(EXTRAIT À LIRE)
========

En premier lieu, il a précisé le contenu de la condition relative à la présence d’un ou plusieurs spécimens d’espèces protégées sur la zone du projet. Plus précisément encore, il a précisé le contenu du terme « présence ». Aux termes de cette décision, il semble que la « présence » desdits spécimens ne peut pas être uniquement « potentielle ». C’est bien l’existence avérée d’une zone de nidification » qui permet de conclure à la présence de ces spécimens.
En deuxième lieu, s’agissant de l’existence du « risque suffisamment caractérisé » d’atteinte à l’état de conservation favorable d’une espèce protégée : le Conseil d’Etat a précisé le contenu du terme « risque ». Tout risque – positif ou négatif – ne déclenche pas l’obligation de dépôt : une seule hypothèse de réalisation d’un évènement ne suffit pas à identifier un « risque suffisamment caractérisé ». Le risque à considérer doit être un risque d’évènement négatif. Le Conseil d’Etat  a fait ici état du « risque de collision » et du terme « impact ». Le risque d’un évènement négatif pour la conservation de l’espèce doit être suffisamment caractérisé c’est à dire au moins « faible à modéré ». Un risque qui serait purement théorique, sans aucune donnée permettant de savoir si l’impact procédant de sa réalisation pourrait avoir un quelconque effet pour la conservation de l’espèce ne correspond pas à un risque suffisamment caractérisé.
II. La précision du contenu de la notion du risque suffisamment caractérisé

A. Les faits et la procédure
24 avril 2017 : la préfète de la Vienne a délivré à la société X une autorisation unique pour la réalisation et l’exploitation de cinq aérogénérateurs et d’un poste de livraison sur le territoire de la commune de X.

28 février 2019 : par un jugement rendu à cette date, le tribunal administratif de Poitiers a rejeté la demande d’annulation de cet arrêté présentée par l’association X.

14 juin 2022 : par un arrêt de ce jour, la cour administrative d’appel de Bordeaux a, sur appel de l’association X, annulé l’arrêté litigieux en tant qu’il ne comporte pas la dérogation à l’interdiction de destruction des espèces protégées prévue à l’article L. 411-2 du code de l’environnement, suspendu son exécution jusqu’à ce que cette dérogation soit, le cas échéant, accordée, réformé ce jugement en ce qu’il avait de contraire à cet arrêt et rejeté le surplus des conclusions de la requête de l’association

6 décembre 2023  : saisi d’un pourvoi en cassation contre l’arrêt de la cour administrative d’appel de Bordeaux, le Conseil d’Etat l’annule en tant qu’il annule l’arrêté de la préfète de la Vienne en tant qu’il ne comporte pas la dérogation à l’interdiction de destruction des espèces protégées prévue à l’article L. 411-2 du code de l’environnement, suspend son exécution jusqu’à la délivrance d’une telle dérogation et réforme le jugement du tribunal administratif de Poitiers du 28 février 2019 en ce qu’il a de contraire à cet arrêt.

========

(CONSIGNE) Recopiez à l'identique le passage de l'extrait sur les espèces protégées qui commence par « 28 février 2019 : par » et se poursuit jusqu'à « par l’association X. ». Les données forment un matériau à part, sans rapport avec l'extrait.

(DONNÉES RECUEILLIES)
========

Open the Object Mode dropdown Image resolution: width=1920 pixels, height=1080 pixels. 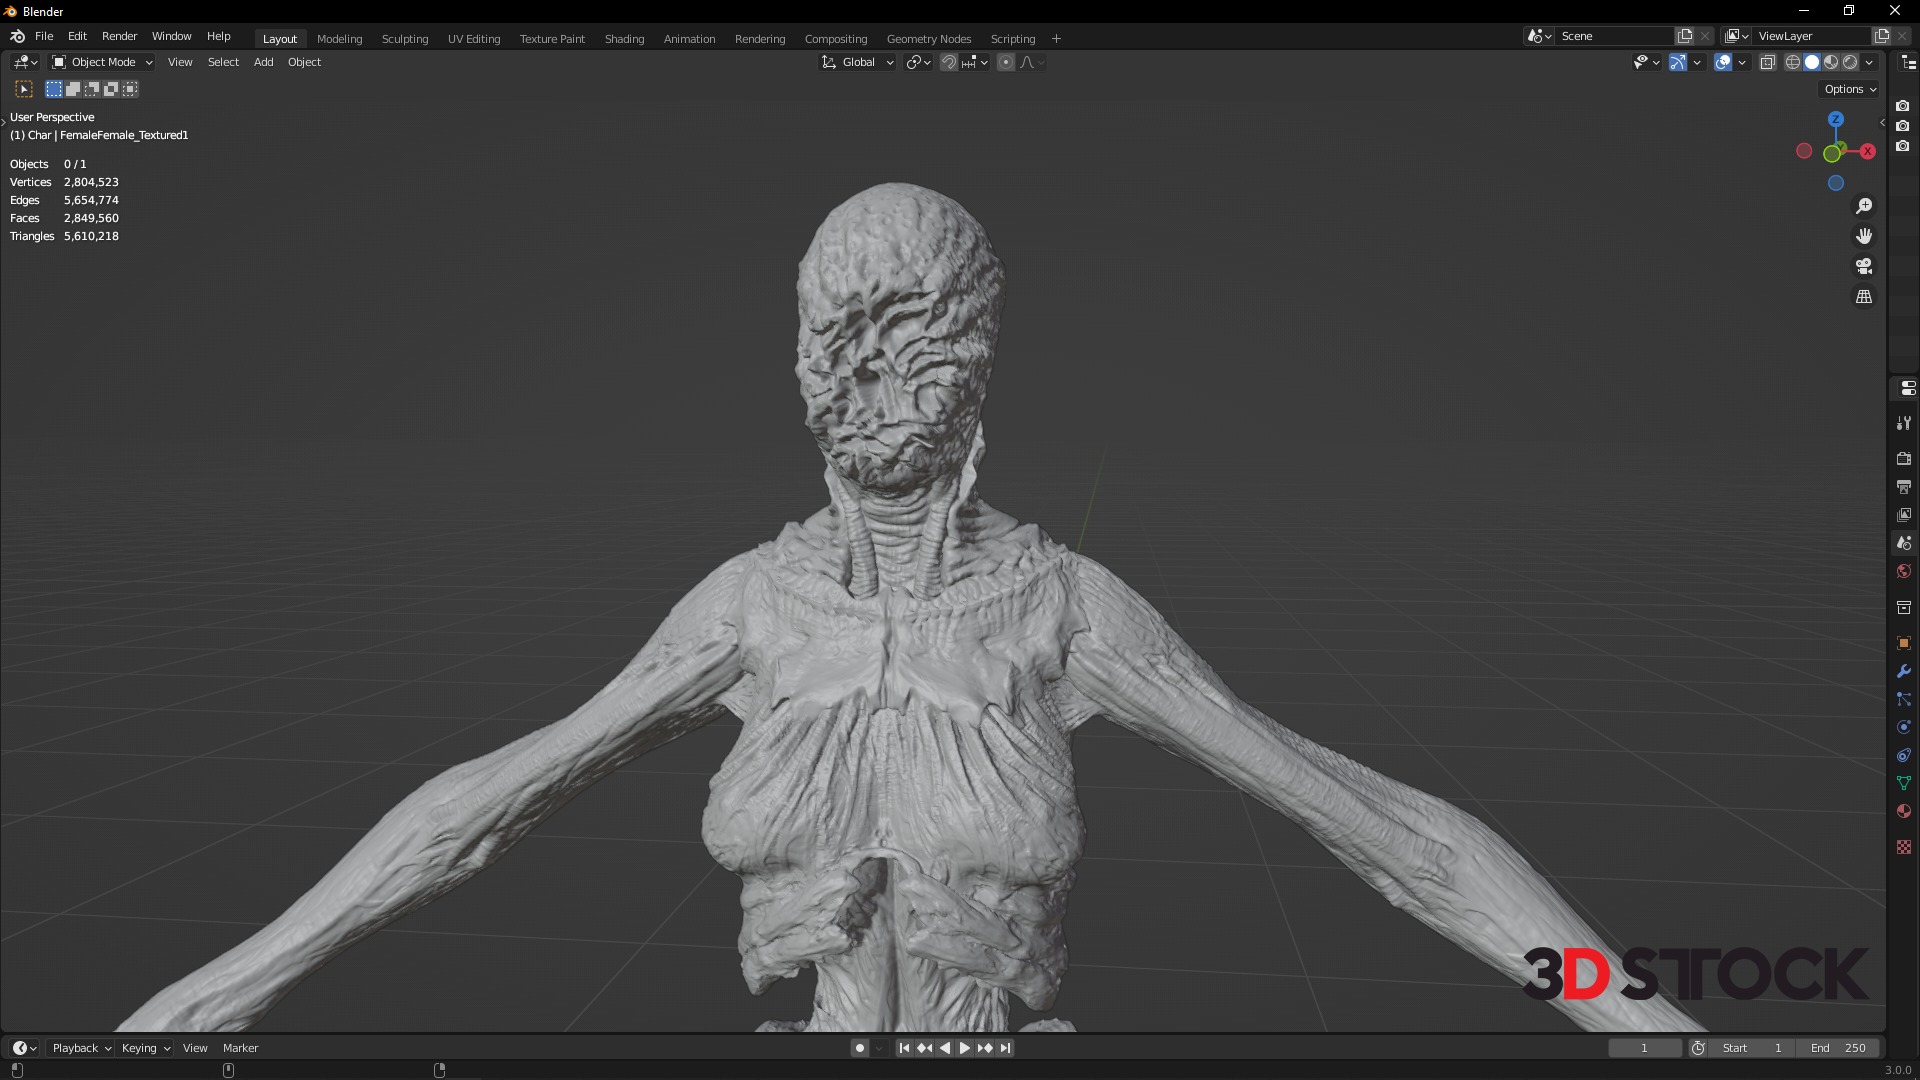tap(102, 62)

========

(TÂCHE ACCOMPLIE)
28 février 2019 : par un jugement rendu à cette date, le tribunal administratif de Poitiers a rejeté la demande d’annulation de cet arrêté présentée par l’association X.